FNSEA et JA Nouvelle-Aquitaine rencontrent la Préfète de Région
Le climat, l’accès à l’eau et le contexte sanitaire ont été au cœur des discussions entre Sophie Brocas, préfète de Nouvelle-Aquitaine, et les responsables syndicaux de la FNSEA et de JA Nouvelle-Aquitaine le 6 juillet dernier.
Le climat, l’accès à l’eau et le contexte sanitaire ont été au cœur des discussions entre Sophie Brocas, préfète de Nouvelle-Aquitaine, et les responsables syndicaux de la FNSEA et de JA Nouvelle-Aquitaine le 6 juillet dernier.
Changement climatique, il y a urgence
Nommée en avril dernier, Sophie Brocas, préfète de Nouvelle-Aquitaine, a répondu présente à l’invitation de la FNSEA et de JA Nouvelle-Aquitaine (FNSEA NA - JA NA). Le 6 juillet, Yohann Guédon, François Trignol, Clément Courteix et Pierre Cazes, respectivement présidents et secrétaires généraux de la FNSEA NA et JA NA, ont abordé avec elle les préoccupations agricoles du moment. Les épisodes de canicule successifs ont poussé l’adaptation au changement climatique sur le devant de la scène. En Nouvelle-Aquitaine les observations font état d’une augmentation moyenne des températures d’1,4 °C depuis 2015. Si elle se poursuit, il faut s’attendre à un réchauffement de plus de 2 °C d’ici 2050. Ces épisodes de fortes chaleurs affectent directement le bien-être et la production des élevages (mortalité, baisse de production laitière, stress thermique). Aussi, la FNSEA NA et JA NA demandent la mise en place rapide de dispositifs d’aide au rafraîchissement des élevages (ventilation, brumisation, ombrage) pour faire face aux prochains coups de chaleur. Au-delà des infrastructures, l’adaptation passe aussi par l’organisation du travail. C’est pourquoi les responsables syndicaux ont également demandé à ce que le travail en horaires décalé, tôt le matin ou la nuit soit permis tant pour les exploitants que pour les salariés avec une réglementation adaptée.

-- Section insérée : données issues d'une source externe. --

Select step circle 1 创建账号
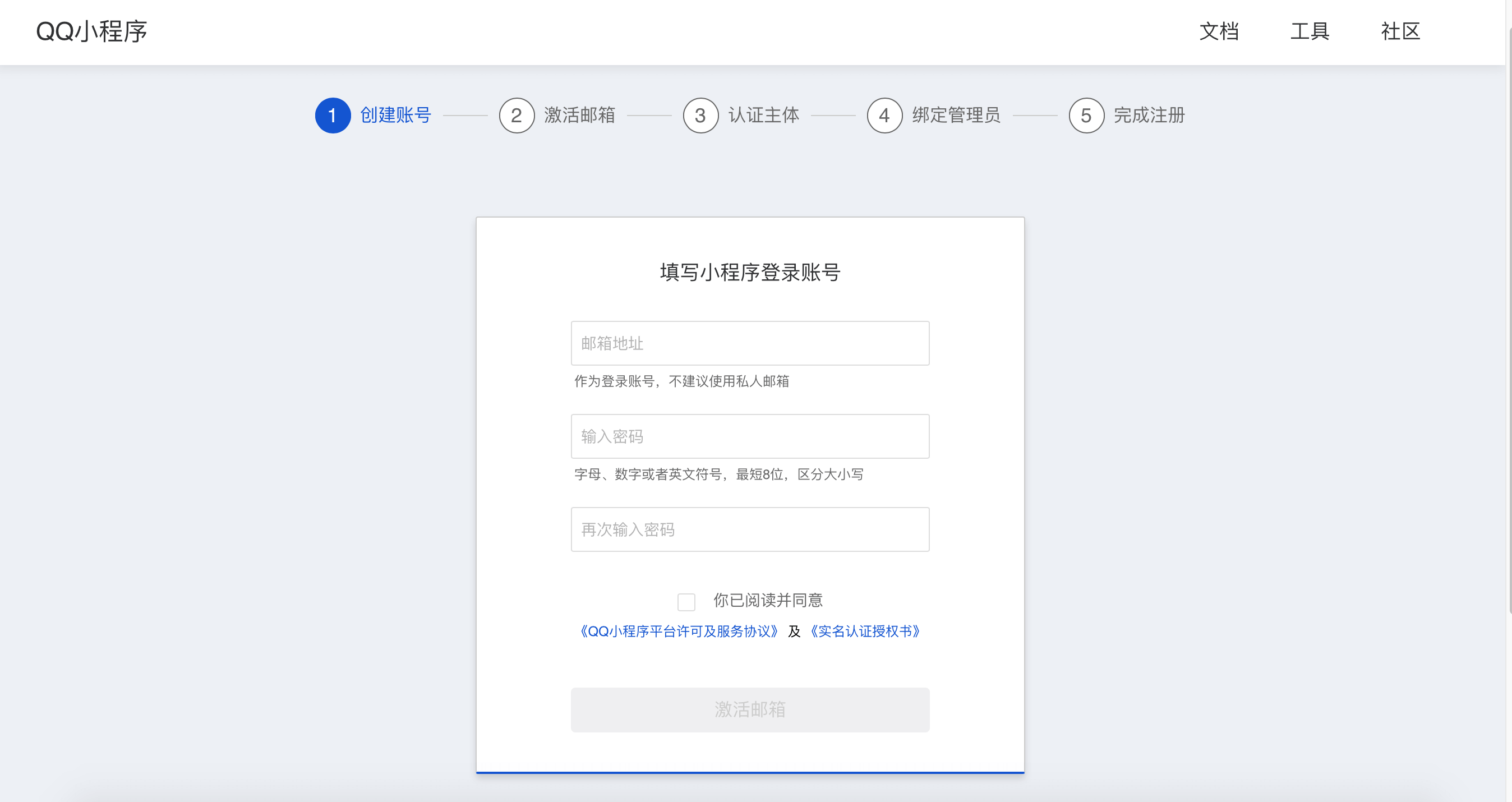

La ressource en eau au cœur des préoccupations
Derrière l’adaptation au changement climatique apparaît également la question de l’eau. Les réseaux JA et FNSEA Nouvelle-Aquitaine restent vigilants sur les nouvelles versions des SDAGE Adour-Garonne et Loire-Bretagne qui seront proposées pour 2028-2033. Les syndicats réclament des orientations plutôt que des obligations et le respect du principe d’intérêt général majeur de l’agriculture reconnu par la loi. Plus encore, ils demandent l’intégration de l’enjeu de maintien d’une agriculture productive, rémunératrice et créatrice de valeur ajoutée ainsi que le chiffrage systématique des impacts socio-économiques agricoles des dispositions du futur SDAGE. Par ailleurs, les autorisations de prélèvement doivent donner aux agriculteurs plus de visibilité. Le stockage hivernal (retenues collinaires, réserves de substitution, ouvrages multi-usages) doit permettre de sécuriser l’irrigation en période estivale et de diminuer la pression sur le milieu. Un cadre stabilisé et sécurisé juridiquement doit être mis en place pour ces projets. En outre, l’irrigation passe également par la modernisation des réseaux, l’investissement, …
La pression sanitaire inquiète
Avec 65 foyers, la Nouvelle-Aquitaine concentre l’essentiel des foyers français de tuberculose bovine (70 %). Malgré la prophylaxie en place, la situation reste préoccupante. FNSEA NA et JA NA demandent l’application sans délai de la feuille de route nationale de l’arrêté du 27 avril 2026 revalorisant l’indemnisation tuberculose bovine avec rétroactivité (notamment la prise en charge à 100 %, contre 75 %, des frais de nettoyage/désinfection et d’euthanasie). Aujourd’hui, de nombreux services sanitaires départementaux refusent d’appliquer ce volet en invoquant l’attente d’un texte complémentaire créant une inégalité de traitement injustifiée entre éleveurs selon la date d’apparition du foyer. Depuis août, plus d’une centaine de foyer d’influenza aviaire ont été répertoriés principalement dans les Landes et le Lot-et-Garonne. Cette nouvelle épizootie laisse craindre la coexistence durable avec la maladie. Pour y répondre efficacement, des aides pour une biosécurité renforcée, la prise en charge de la vaccination par l’État et des indemnisations adaptées à la diversité des modèles d’exploitations sont attendues. La gestion de la faune sauvage est aussi évoquée.